## [WHAT THIS TASK INVOLVES]
Exactly the lines from the one with "The height and" through the final line of the entries, and nothing else, should appear in the answer; no pictures go in it.
--- DATA EXTRACT Enclosed Below ---
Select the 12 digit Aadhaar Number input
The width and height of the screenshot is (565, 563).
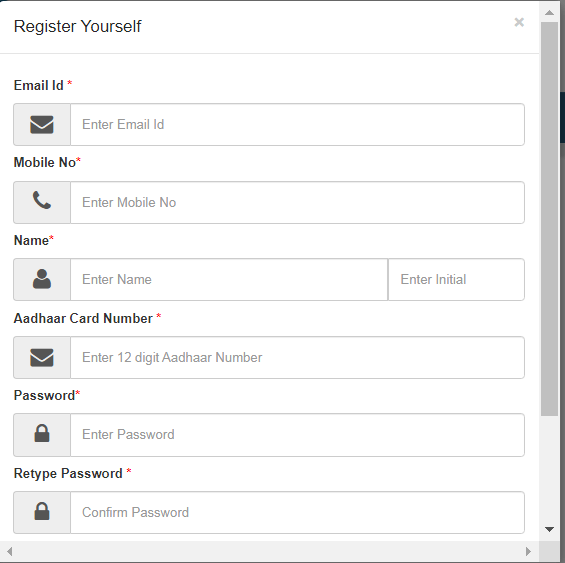297,358
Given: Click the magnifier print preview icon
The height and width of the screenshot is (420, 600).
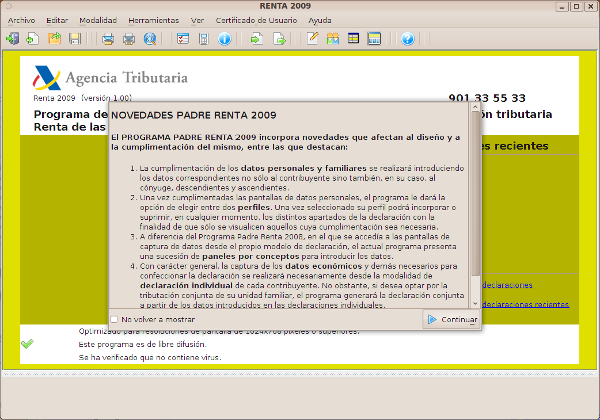Looking at the screenshot, I should (x=150, y=39).
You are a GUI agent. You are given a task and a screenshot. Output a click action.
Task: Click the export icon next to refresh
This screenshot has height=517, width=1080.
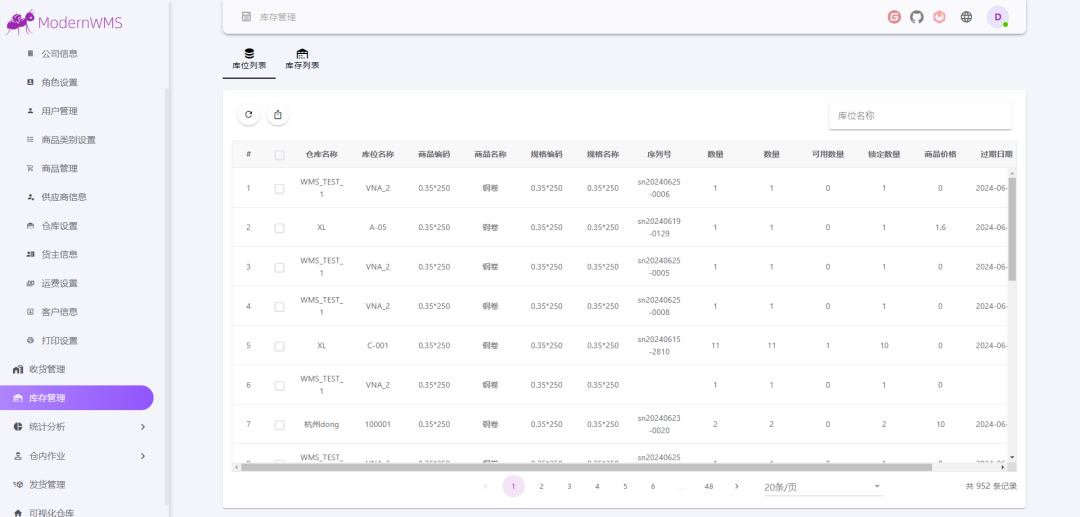click(278, 115)
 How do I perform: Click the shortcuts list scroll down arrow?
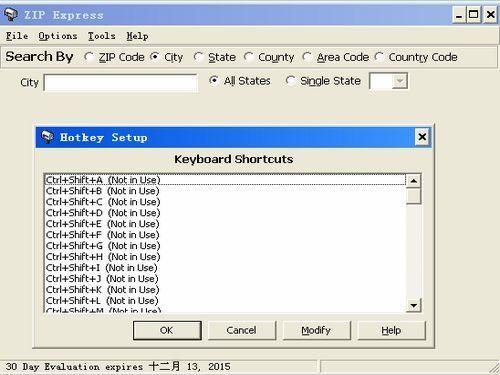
--- End of Enclosed DATA EXTRACT ---
## [THE COMPLETED TASK]
The height and width of the screenshot is (420, 600).
Looking at the screenshot, I should (x=150, y=39).
You are a GUI agent. You are given a task and a screenshot. Output a click action.
Task: Click the export icon next to refresh
This screenshot has height=517, width=1080.
click(278, 115)
 How do I perform: Click the shortcuts list scroll down arrow?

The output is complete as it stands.